Movie Review: Freaky Deaky

IMDB, Freaky Deaky“Freaky Deaky” on IMDB

Crime/Comedy, 90 Minutes, 2012

Set in 1974, this feels like someone’s attempt to create a syndicated show for my grandmother. Billy Burke [IMDB] plays Chris Mankowski, a no-nonsense, right-before-rules cop with an attitude. He’s so manly they had to put it right there in his name! Formerly on the bomb squad, he had some troubles and is now riding a desk in the sex crimes unit.

When a girl comes in accusing an eccentric millionaire of rape, Chris is drawn into a bizarre world of drugs, mindless extravagance and wasted potential. After two ex-cons with an eye towards revenge on the same millionaire enter the picture, things take a turn for the weirder and more… explosivier.

It may be purposeful, but the movie is actually staged and paced like a 1970’s crime serial. Rather than giving it a sense of nostalgic style, it often feels like cheap movie-of-the-week. A more modern presentation may have avoided this. On the plus side there’s a nice attention to detail where props and wardrobe is concerned. For good or ill (and despite a few annoying anachronisms) you might be forgiven for thinking that this is an old movie.

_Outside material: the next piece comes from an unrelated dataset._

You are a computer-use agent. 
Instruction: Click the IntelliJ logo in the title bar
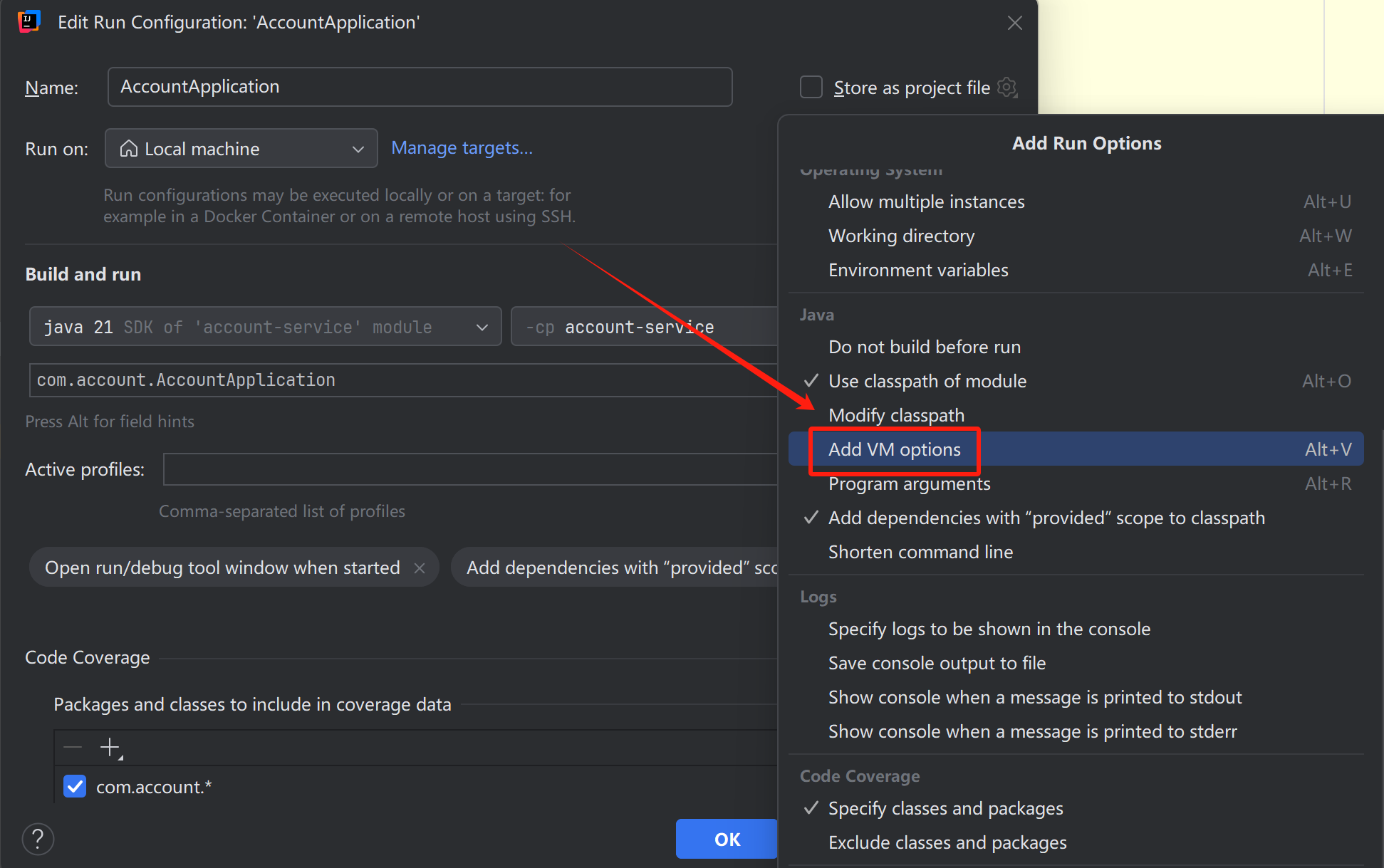coord(28,22)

Based on the novel by prolific writer Elmore Leonard [IMDB], the dialog is sharp and pleasantly clichéd. Burke is a great choice for the role and maintains a perfect tone of manly, in-control apathy when under pressure. His delivery may be overly monotone, but it works well for the material.

Many of the other roles don’t fare so well. Several of them, especially the featured female characters, feel woodenly written and even more woodenly acted. It may be era-appropriate to treat women like props, but it still doesn’t work. There are good performances; both Christian Slater [IMDB] as a dim, cuckolded criminal and Michael Jai White [IMDB] as a completely stereotypical, but entertaining, butler/body guard/chauffeur/baby-sitter deserve special mention.

Too often style and nostalgia play as cheap cheese and attempted cleverness fails find footing. Fans of the genre may find more to like here than I did, but there are definitely better examples to choose from.